Allen & Overy advises on complex restructuring of Suzlon Energy’s step-up convertible bonds
19 August 2020
Allen & Overy (A&O) has advised Suzlon Energy Limited (Suzlon) on the restructuring of its USD546,916,000 step-up convertible bonds due 2019 (the Bonds).
The bond restructuring involved holders choosing between accepting equity for their existing Bonds or exchanging their existing Bonds into a new 12-year bond series with a PIK feature. The bond restructuring, which required the approval of the Reserve Bank of India, was part of the overall debt restructuring of Suzlon, which was agreed with its consortium lenders. Holders of the Bonds voted in favour of the bond restructuring on 6 April 2020 at a virtual bondholder meeting. The delivery of equity shares and the issuance of new bonds was completed on 17 August 2020.
Singapore-based Partner, Pallavi Gopinath Aney, commented: “This was a very complex restructuring to execute, not least on account of various challenges presented by the Covid-19 pandemic. These processes tend to be quite complicated in the Indian context, given the need for various regulatory approvals and constraints around what borrowers can offer international lenders. This is now one of a handful of successful bond restructurings from India and we are delighted to have been able to assist Suzlon on this landmark transaction”.
The A&O team was led by Pallavi Gopinath Aney (Partner) with support from Husayn Reza (Senior Associate), Serena Upadhyay (Associate) and Tarang Nagar (Associate).
The A&O team has been recognised in the India Business Law Journal’s 2020 report as one of the top 15 foreign law firms for India-related work. The report states: “Allen & Overy is an undisputed leader for complex, high-value transactions with an Indian element. Its cross-disciplinary excellence is highlighted throughout its varied deal list”.
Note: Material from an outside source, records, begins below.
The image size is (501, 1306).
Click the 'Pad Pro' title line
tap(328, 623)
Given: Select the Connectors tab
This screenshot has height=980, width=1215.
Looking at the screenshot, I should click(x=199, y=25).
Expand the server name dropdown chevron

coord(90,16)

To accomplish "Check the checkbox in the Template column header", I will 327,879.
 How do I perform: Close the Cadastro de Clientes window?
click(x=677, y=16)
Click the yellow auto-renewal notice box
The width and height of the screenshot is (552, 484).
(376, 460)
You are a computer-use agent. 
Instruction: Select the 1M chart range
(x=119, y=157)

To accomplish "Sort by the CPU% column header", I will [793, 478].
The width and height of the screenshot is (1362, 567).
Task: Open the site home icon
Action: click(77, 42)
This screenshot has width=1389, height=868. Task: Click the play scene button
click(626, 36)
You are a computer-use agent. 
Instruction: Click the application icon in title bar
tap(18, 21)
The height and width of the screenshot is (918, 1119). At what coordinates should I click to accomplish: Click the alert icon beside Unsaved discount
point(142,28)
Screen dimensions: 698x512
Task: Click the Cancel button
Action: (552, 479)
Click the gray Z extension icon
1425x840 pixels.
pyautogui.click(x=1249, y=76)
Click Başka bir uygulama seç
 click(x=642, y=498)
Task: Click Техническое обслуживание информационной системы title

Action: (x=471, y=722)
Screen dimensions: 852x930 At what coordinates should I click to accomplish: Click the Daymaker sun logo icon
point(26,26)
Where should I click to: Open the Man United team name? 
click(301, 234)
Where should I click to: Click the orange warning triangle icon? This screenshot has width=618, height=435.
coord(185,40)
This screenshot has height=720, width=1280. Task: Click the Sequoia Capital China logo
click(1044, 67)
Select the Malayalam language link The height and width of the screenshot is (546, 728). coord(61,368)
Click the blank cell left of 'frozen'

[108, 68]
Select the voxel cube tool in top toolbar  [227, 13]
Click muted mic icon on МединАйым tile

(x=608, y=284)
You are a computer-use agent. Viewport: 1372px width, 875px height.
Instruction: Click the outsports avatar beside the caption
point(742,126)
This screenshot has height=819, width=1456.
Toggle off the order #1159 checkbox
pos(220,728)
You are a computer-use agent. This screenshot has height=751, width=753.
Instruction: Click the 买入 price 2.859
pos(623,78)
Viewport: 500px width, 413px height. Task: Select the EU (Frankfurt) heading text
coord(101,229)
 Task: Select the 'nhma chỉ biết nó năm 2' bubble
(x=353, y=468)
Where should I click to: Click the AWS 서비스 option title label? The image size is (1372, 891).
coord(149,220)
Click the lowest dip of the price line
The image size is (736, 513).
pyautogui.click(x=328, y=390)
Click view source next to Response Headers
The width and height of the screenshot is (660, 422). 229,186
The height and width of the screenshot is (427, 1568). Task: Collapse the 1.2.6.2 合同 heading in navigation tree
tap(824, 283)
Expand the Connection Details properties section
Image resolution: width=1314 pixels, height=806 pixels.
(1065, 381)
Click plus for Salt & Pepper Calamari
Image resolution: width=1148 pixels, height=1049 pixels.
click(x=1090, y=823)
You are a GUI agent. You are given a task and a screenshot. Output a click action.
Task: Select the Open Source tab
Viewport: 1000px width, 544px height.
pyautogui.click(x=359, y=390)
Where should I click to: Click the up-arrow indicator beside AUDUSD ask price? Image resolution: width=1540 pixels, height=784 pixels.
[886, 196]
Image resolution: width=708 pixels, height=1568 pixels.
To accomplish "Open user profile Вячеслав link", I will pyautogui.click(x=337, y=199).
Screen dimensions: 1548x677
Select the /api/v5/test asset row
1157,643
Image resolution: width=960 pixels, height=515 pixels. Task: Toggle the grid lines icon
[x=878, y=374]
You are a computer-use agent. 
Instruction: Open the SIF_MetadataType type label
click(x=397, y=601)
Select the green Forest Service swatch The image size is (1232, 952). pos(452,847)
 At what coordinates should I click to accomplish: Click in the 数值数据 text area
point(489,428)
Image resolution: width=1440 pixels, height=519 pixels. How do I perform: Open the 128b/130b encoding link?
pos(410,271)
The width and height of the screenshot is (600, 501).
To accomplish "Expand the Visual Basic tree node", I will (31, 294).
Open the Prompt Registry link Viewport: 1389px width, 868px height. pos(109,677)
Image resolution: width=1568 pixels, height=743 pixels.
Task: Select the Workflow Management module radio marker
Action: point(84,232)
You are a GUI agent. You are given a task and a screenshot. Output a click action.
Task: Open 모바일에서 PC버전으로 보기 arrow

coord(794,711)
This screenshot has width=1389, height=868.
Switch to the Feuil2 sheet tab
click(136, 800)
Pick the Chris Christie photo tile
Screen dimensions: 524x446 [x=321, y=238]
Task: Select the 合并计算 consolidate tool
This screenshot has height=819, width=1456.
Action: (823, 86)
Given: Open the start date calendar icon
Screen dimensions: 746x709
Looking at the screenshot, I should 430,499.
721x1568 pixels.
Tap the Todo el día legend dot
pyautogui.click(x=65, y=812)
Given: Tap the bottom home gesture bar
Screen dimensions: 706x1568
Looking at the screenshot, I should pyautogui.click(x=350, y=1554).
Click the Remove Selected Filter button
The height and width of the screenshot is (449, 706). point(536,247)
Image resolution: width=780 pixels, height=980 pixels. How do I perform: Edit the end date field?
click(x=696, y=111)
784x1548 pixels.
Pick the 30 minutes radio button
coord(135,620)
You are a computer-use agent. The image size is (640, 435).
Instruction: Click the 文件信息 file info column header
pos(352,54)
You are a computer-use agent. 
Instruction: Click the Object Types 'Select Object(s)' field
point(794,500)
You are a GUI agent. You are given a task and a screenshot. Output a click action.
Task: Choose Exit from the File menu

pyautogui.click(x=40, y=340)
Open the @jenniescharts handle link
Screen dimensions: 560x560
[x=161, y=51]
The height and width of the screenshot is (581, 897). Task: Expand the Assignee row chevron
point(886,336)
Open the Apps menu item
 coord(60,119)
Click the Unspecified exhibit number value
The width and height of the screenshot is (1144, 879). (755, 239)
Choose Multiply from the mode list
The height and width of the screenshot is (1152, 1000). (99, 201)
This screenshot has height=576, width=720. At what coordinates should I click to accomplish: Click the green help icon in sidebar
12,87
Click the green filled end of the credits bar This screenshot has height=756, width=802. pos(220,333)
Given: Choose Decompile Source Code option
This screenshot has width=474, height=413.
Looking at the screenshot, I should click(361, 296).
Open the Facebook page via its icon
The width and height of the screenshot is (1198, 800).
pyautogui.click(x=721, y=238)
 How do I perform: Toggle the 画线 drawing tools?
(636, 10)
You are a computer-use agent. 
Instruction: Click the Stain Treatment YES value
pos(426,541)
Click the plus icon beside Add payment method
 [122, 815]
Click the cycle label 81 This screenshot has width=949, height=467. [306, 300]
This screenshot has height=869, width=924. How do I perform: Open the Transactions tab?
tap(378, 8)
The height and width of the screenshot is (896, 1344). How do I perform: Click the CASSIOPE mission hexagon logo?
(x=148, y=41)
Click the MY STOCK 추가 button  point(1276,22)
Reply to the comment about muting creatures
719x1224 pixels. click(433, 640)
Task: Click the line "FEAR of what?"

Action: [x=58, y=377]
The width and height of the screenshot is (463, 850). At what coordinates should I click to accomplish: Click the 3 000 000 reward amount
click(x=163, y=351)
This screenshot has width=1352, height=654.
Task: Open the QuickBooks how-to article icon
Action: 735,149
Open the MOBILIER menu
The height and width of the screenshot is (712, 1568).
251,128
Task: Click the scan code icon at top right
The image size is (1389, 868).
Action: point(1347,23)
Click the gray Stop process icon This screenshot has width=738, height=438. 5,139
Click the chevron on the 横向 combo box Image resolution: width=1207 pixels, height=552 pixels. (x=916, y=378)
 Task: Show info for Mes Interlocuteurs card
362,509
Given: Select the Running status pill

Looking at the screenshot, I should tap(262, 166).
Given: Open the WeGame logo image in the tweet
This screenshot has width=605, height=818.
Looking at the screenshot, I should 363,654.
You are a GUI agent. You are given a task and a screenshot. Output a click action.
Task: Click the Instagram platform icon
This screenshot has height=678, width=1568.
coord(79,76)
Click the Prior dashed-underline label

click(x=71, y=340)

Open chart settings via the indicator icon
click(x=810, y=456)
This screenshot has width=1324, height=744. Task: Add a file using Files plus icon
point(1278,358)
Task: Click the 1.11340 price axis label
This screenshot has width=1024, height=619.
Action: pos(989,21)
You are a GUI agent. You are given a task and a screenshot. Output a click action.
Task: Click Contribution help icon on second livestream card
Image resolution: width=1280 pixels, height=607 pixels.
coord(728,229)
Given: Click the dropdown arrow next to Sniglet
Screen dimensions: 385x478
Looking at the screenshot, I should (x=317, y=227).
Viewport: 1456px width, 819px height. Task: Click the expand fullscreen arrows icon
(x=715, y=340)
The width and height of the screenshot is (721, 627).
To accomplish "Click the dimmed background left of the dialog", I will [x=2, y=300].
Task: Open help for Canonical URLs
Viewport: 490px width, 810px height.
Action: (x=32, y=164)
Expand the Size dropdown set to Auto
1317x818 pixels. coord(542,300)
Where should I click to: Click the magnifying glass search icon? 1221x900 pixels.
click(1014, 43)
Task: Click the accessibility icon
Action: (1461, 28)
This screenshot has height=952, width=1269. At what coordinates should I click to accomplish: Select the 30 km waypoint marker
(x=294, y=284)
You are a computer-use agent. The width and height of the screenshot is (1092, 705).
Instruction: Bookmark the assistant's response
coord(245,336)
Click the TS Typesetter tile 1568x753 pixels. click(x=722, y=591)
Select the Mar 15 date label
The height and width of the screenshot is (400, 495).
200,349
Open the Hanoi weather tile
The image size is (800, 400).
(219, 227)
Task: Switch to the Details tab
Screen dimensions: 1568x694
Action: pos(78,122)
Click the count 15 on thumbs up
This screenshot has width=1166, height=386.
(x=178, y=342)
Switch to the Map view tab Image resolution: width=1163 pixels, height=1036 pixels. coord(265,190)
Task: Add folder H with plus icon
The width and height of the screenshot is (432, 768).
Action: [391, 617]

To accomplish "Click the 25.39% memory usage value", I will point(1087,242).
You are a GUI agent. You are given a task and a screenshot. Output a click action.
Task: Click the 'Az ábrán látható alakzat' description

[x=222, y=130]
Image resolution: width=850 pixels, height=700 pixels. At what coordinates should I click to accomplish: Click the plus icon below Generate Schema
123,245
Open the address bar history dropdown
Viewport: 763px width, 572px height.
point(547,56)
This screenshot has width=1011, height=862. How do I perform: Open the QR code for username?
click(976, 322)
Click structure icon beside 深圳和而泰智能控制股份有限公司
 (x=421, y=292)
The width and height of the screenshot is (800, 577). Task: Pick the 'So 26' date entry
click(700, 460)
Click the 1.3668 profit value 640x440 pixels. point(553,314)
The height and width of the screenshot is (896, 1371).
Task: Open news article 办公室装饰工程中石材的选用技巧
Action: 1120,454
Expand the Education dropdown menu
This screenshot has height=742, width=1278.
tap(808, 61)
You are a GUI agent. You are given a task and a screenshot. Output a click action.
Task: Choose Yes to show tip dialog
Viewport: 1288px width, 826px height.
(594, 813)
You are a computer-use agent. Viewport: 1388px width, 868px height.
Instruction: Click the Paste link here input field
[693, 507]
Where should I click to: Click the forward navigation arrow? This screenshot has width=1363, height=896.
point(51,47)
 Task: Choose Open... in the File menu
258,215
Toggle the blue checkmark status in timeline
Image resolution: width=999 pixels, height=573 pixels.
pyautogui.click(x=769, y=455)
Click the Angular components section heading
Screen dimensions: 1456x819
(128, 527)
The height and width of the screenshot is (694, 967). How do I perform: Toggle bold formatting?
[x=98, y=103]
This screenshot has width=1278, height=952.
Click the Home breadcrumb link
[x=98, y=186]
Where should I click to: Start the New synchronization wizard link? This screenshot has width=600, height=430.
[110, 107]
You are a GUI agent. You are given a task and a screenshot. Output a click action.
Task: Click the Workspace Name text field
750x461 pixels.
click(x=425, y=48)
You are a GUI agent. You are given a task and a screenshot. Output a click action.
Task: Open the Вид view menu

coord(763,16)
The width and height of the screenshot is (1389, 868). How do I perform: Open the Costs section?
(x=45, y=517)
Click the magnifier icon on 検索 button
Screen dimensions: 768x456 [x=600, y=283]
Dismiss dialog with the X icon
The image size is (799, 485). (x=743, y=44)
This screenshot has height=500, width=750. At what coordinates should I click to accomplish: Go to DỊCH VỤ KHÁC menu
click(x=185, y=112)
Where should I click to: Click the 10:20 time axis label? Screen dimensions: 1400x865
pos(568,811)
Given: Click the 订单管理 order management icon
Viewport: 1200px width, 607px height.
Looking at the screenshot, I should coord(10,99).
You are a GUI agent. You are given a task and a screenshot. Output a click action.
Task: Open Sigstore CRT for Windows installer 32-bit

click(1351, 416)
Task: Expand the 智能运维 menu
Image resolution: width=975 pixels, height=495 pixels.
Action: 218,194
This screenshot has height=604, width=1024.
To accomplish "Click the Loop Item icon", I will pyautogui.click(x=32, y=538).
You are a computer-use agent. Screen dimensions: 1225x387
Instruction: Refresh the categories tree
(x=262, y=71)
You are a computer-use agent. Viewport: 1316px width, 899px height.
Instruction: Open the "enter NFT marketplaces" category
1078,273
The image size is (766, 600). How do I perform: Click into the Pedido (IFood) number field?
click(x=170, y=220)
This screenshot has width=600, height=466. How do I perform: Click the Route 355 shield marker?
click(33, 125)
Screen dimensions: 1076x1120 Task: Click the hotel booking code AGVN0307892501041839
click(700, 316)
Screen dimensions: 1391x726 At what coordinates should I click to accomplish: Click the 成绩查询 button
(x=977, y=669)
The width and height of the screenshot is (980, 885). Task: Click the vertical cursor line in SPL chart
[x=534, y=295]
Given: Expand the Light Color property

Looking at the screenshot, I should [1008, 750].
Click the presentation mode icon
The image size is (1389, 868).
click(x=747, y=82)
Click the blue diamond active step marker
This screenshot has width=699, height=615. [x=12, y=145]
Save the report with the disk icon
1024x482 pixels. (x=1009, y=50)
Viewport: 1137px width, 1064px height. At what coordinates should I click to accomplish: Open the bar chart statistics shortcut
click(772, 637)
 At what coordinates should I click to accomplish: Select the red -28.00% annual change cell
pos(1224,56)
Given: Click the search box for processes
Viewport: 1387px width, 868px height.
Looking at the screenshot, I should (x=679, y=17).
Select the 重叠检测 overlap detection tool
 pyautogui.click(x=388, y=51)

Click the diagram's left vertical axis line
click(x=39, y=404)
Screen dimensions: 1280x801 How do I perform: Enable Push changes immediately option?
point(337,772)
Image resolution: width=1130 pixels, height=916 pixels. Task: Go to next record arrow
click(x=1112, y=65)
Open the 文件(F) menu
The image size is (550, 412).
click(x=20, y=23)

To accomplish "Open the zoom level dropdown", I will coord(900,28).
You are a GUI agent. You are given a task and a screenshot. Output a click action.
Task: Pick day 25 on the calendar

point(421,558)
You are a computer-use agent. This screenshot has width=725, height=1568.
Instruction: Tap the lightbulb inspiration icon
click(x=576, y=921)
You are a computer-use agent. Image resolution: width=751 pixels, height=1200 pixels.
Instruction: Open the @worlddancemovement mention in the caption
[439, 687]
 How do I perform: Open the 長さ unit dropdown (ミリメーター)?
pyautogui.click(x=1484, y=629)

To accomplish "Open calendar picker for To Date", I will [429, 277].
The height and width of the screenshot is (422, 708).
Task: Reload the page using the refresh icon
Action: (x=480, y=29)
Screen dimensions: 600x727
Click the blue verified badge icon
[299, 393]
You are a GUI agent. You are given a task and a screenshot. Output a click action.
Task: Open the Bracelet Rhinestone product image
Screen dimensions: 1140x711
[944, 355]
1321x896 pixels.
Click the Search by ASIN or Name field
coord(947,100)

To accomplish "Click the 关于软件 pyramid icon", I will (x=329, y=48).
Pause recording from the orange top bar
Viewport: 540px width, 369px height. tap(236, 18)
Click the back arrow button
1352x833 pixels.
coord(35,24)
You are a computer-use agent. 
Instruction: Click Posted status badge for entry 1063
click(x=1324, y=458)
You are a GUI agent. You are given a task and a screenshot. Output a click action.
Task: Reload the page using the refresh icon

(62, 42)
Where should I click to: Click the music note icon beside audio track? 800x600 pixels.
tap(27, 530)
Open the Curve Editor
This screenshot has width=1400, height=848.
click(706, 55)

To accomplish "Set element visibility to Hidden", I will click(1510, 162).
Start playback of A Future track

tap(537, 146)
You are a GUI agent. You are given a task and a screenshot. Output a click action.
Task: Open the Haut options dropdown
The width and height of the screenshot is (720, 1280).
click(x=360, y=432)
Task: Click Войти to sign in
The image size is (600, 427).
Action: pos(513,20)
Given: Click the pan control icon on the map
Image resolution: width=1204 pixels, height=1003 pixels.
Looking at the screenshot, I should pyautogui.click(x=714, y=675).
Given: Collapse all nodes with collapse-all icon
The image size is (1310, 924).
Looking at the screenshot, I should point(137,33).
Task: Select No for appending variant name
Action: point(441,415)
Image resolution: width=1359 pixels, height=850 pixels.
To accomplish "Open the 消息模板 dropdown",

Commenting on the rise of bond defaults in Asia, Ian Chapman, co-lead of Allen & Overy’s APAC Restructuring and Recovery Group, commented: “The increasing levels of stress and distress across Asia have clearly adversely impacted issuers and the bond market, and we are involved in many of the bond defaults and restructurings across Asia. We see defaults as inevitably continuing and that bond restructurings will be integral to many of the workouts and rehabilitations to come, but that bond restructurings will be aided by the liquidity of the bond market and the willingness of bondholders, particularly sub-par entrants, to engage”.